Given task | Copy the records word for word, beginning at the line that contains "The width and height of the screenshot is (1204, 985)." and ending after the line that contains "pyautogui.click(x=1424, y=129)".

Records supplied |

---

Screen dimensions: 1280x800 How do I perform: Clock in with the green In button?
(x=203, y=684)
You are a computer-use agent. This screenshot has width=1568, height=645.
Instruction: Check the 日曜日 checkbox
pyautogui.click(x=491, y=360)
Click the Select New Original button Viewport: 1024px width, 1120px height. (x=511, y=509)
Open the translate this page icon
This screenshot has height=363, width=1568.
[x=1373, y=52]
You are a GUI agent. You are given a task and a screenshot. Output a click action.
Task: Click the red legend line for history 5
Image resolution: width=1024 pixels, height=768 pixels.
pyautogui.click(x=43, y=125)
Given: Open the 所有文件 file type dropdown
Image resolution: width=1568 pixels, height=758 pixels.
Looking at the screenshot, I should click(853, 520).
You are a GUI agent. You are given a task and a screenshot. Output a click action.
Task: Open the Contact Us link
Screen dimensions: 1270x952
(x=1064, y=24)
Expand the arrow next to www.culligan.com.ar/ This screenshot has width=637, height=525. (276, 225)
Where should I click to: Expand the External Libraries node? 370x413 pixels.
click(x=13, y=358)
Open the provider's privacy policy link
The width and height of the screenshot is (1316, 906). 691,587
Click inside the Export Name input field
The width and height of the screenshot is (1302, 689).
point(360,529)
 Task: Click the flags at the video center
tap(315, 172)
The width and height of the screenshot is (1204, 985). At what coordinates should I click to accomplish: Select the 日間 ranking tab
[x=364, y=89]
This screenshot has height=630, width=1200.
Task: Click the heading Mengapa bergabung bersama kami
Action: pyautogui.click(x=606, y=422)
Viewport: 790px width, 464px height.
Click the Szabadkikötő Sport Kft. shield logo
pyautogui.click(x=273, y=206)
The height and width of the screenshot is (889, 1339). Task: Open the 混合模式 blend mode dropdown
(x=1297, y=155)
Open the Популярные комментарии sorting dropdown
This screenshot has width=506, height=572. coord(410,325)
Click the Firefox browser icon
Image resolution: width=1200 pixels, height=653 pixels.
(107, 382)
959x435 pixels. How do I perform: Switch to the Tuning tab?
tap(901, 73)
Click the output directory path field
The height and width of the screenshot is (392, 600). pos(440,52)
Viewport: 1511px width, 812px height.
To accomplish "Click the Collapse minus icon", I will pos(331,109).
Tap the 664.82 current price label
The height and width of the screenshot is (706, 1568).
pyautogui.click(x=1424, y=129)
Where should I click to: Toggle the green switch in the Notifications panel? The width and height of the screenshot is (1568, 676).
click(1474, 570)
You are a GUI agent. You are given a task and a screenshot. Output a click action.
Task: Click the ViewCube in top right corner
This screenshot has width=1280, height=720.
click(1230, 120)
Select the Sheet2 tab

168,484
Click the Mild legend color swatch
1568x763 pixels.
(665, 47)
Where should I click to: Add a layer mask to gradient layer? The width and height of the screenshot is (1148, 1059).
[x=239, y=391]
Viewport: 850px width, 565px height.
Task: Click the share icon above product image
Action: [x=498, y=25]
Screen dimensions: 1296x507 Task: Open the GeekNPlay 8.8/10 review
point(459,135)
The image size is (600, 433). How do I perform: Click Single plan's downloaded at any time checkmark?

---

Response to the task |
The width and height of the screenshot is (1204, 985). At what coordinates should I click to accomplish: Select the 日間 ranking tab
[x=364, y=89]
This screenshot has height=630, width=1200.
Task: Click the heading Mengapa bergabung bersama kami
Action: pyautogui.click(x=606, y=422)
Viewport: 790px width, 464px height.
Click the Szabadkikötő Sport Kft. shield logo
pyautogui.click(x=273, y=206)
The height and width of the screenshot is (889, 1339). Task: Open the 混合模式 blend mode dropdown
(x=1297, y=155)
Open the Популярные комментарии sorting dropdown
This screenshot has width=506, height=572. coord(410,325)
Click the Firefox browser icon
Image resolution: width=1200 pixels, height=653 pixels.
(107, 382)
959x435 pixels. How do I perform: Switch to the Tuning tab?
tap(901, 73)
Click the output directory path field
The height and width of the screenshot is (392, 600). pos(440,52)
Viewport: 1511px width, 812px height.
To accomplish "Click the Collapse minus icon", I will pos(331,109).
Tap the 664.82 current price label
The height and width of the screenshot is (706, 1568).
pyautogui.click(x=1424, y=129)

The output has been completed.